[Stored data entries]
BEGIN

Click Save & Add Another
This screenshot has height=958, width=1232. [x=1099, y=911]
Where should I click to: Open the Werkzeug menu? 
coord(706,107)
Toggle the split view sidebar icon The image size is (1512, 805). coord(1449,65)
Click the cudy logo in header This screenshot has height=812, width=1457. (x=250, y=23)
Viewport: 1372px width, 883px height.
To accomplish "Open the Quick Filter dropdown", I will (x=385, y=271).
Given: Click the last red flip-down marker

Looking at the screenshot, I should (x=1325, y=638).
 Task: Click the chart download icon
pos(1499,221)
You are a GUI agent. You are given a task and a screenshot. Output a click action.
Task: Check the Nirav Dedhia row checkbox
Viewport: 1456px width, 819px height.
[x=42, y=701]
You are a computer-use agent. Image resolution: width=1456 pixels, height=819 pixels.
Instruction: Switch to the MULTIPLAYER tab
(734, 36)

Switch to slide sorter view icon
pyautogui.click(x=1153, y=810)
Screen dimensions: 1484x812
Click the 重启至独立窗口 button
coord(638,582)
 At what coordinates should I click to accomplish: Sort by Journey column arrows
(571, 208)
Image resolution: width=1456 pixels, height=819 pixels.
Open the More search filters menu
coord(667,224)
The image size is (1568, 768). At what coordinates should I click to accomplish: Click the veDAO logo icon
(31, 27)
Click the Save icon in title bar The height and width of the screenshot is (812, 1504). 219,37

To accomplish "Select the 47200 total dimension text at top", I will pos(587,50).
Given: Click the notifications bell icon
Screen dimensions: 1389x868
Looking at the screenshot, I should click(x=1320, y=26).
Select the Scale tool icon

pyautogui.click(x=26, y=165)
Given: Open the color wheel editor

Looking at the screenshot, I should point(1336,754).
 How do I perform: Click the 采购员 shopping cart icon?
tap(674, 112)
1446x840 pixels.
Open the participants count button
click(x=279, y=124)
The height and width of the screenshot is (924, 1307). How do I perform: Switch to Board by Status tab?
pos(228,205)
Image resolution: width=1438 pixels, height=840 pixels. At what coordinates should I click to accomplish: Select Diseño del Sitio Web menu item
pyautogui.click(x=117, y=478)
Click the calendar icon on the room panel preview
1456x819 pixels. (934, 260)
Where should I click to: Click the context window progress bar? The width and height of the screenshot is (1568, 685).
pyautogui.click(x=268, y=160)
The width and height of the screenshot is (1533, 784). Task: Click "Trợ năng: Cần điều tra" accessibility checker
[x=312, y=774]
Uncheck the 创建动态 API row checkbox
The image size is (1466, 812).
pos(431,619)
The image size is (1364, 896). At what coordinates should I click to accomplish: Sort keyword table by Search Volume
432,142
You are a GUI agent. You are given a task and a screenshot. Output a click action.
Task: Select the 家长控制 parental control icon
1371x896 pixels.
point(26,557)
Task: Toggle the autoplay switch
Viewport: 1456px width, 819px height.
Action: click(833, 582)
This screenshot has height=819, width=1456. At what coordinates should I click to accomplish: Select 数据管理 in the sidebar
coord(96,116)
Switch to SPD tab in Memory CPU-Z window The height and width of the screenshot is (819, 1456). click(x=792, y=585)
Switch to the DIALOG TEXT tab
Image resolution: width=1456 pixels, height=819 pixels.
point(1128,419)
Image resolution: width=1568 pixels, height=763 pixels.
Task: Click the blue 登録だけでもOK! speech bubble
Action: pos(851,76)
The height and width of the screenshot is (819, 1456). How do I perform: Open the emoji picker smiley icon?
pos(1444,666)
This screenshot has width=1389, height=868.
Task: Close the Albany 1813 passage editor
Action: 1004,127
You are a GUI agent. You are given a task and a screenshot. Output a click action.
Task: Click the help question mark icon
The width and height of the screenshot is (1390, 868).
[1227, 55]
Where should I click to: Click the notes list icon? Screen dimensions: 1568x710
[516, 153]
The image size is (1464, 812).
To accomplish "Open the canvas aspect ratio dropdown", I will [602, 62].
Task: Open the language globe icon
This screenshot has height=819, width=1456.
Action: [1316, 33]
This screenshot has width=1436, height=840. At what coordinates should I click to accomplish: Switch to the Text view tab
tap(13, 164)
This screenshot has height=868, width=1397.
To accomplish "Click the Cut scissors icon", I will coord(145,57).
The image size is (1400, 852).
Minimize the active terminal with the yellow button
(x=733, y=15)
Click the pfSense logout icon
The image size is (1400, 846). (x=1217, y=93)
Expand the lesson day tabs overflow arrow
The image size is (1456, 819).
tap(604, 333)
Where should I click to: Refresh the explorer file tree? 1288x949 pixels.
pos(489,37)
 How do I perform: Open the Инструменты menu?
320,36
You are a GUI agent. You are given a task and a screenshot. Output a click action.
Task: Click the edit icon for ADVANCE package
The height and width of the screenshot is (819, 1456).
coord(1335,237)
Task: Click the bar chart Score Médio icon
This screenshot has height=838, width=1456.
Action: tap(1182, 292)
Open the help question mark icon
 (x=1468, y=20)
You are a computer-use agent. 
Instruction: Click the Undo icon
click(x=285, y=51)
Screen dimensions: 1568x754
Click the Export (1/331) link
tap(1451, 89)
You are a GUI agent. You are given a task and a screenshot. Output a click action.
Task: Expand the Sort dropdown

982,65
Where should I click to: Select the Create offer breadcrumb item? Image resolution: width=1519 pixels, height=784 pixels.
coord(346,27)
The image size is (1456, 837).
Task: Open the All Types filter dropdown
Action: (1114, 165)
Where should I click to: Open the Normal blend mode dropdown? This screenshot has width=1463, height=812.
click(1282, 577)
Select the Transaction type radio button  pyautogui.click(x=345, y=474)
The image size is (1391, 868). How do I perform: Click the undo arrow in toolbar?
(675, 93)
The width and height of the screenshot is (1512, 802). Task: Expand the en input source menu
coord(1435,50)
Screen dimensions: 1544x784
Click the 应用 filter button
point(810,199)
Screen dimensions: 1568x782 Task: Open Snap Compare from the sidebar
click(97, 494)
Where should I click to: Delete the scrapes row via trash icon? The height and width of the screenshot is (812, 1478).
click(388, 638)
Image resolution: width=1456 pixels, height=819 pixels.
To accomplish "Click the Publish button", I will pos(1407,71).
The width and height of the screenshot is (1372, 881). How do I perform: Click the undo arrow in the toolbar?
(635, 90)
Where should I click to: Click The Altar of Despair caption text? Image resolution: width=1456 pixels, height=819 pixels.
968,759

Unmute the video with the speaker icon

END

## Your goal:
In the records above, each line with the string "computer" should be copied.

## Result below:
You are a computer-use agent. Image resolution: width=1456 pixels, height=819 pixels.
You are a computer-use agent. 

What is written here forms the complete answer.